Mary shook her head.
“But look how sweet she is, Mare.”
Mary let her head roll toward the window.
But Diane noticed Mary’s reaction to the baby’s cries, the way she’d lurch toward the child almost involuntarily. It broke her heart to see her fourteen-year-old stone-faced and silent, the front of her hospital gown drenched in breast milk that came unbidden, trying to fight her instinct and resist a child she was meant to love.
The baby slept in the nursery that night. Diane slept beside Mary. When she opened her eyes in the black night, she found Mary’s opened, too. “They feed her when she’s in there, right?” It was the first thing Mary had said since the baby was born.
Diane nodded. “Yeah,” she said, trying to hide her relief, her shock, trying not to even move. “They’ll give her a bottle.”
They brought the baby back in the morning, and Diane watched as Mary inspected her when they wheeled the bassinet back in, the way her eyes took an inventory. One head. Two legs. Two arms. Ten fingers. Ten toes. Then she swaddled her back up and turned away.
The first full day of the child’s life passed quietly, the sun making a graceful arc in the sky until the sky had been leached of light and it was night. Mary stood at the hospital room’s single window, her forehead resting against the cool glass, her eyebrows tensed as she peered into the night as Diane held the infant in her arms.
Diane looked at the back of her daughter’s head and the body that seemed so tensed, so ready to spring. She shifted, feeling the fatigue in her body reach down to her bones.
“Mary, honey,” Diane said, her voice cracked with lack of use; it had been a day with few words. “Can you hold the baby for a minute?”
Mary didn’t move. Diane shifted slightly in her seat, suddenly feeling the enormity of raising another child on her own. She was going to need Mary, she knew. She was going to need her girl.
“Mary,” she said, her tone sapped of patience, her words lingering and long. “I need you to hold your sister.”
Mary’s eyes found her mother’s in the window’s black glass, all that was unspoken passing in a look.
“Why?” asked Mary.
Diane held her daughter’s gaze. “Because I have to go to the bathroom, Mary.”
Mary turned slowly and looked at the baby, her arms at her sides. Diane struggled up, cradling the infant in one arm while pushing herself up with the other. “Mare . . . ,” she said, keeping her awkward hold. “Can you?” She felt herself slip slightly, fall back against the chair, and the baby let out a mewling cry.
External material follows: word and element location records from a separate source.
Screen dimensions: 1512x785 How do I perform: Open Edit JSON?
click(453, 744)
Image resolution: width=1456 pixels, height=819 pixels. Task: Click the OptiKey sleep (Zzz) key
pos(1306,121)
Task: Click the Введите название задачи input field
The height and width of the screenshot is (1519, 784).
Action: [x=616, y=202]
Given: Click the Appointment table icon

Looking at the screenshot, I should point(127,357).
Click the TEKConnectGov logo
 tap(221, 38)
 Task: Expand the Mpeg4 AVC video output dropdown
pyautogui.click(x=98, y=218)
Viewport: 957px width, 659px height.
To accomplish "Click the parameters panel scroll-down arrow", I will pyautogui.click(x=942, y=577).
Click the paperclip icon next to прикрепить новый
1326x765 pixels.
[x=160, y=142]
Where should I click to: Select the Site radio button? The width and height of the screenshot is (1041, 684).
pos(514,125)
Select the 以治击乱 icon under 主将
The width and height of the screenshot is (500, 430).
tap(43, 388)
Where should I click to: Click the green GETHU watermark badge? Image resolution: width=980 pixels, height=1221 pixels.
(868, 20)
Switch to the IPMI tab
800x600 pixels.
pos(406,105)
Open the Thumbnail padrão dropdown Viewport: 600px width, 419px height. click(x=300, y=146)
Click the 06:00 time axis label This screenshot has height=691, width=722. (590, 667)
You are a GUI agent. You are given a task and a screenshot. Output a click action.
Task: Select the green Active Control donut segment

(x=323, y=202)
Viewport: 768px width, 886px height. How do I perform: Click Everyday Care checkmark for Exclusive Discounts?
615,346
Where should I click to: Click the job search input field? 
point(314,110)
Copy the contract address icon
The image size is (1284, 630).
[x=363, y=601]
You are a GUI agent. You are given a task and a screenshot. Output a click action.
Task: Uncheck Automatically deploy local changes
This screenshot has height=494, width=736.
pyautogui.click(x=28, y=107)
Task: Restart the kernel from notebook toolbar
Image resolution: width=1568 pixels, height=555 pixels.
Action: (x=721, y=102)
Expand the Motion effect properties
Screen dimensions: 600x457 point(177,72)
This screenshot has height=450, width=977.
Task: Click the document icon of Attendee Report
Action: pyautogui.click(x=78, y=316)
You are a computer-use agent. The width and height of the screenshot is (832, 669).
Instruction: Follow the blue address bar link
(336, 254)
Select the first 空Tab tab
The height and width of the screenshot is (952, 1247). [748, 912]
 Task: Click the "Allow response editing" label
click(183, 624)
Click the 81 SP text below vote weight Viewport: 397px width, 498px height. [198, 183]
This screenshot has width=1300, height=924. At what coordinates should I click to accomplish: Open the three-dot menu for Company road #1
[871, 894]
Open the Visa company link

And to Diane it looked like reflex, like some primal need to protect the being with whom she shared blood. Because Mary darted forward, sliding her arms beneath the baby and pulling her into her chest. Diane watched them for a moment, watched as Mary started to sway, calming the child.
“I’ll be right back,” she said, but Mary was still looking at the baby, some internal battle silently being waged.
In the bathroom, Diane turned on the water and sat on the toilet, letting it run and run, letting it drown out everything else. She wasn’t sure how long she stayed in there. It could have been five minutes. It could have been twenty. And when she opened the door, Mary was sitting in the blue pleather chair, the baby still in her arms. Diane watched them for a moment.
“So,” Diane said. And Mary started slightly, as if she hadn’t heard her leave the bathroom. “What are we going to name her?”
“Name her whatever you want,” Mary replied, though she couldn’t quite look away from the baby’s small face.
“She’s going to need you, Mary,” said Diane. It was something Diane knew without understanding how. “Do you know that?”
Diane walked over and sat on the edge of the hospital bed facing her daughter. Diane waited, knowing that Mary was a girl whose loyalty was fierce and rare and absolute. Knowing that Mary was deciding, right at this moment, whether or not to love this child, whether or not to give herself to her entirely. The baby squirmed in Mary’s arms and the expression on Mary’s face slackened, and at that moment, Diane knew it was done. Raising her chin, Mary looked at her mother, and simply said, “Let’s call her Hannah.” And with those words, it was as if Mary had slashed the palm of her hand and offered her blood as oath.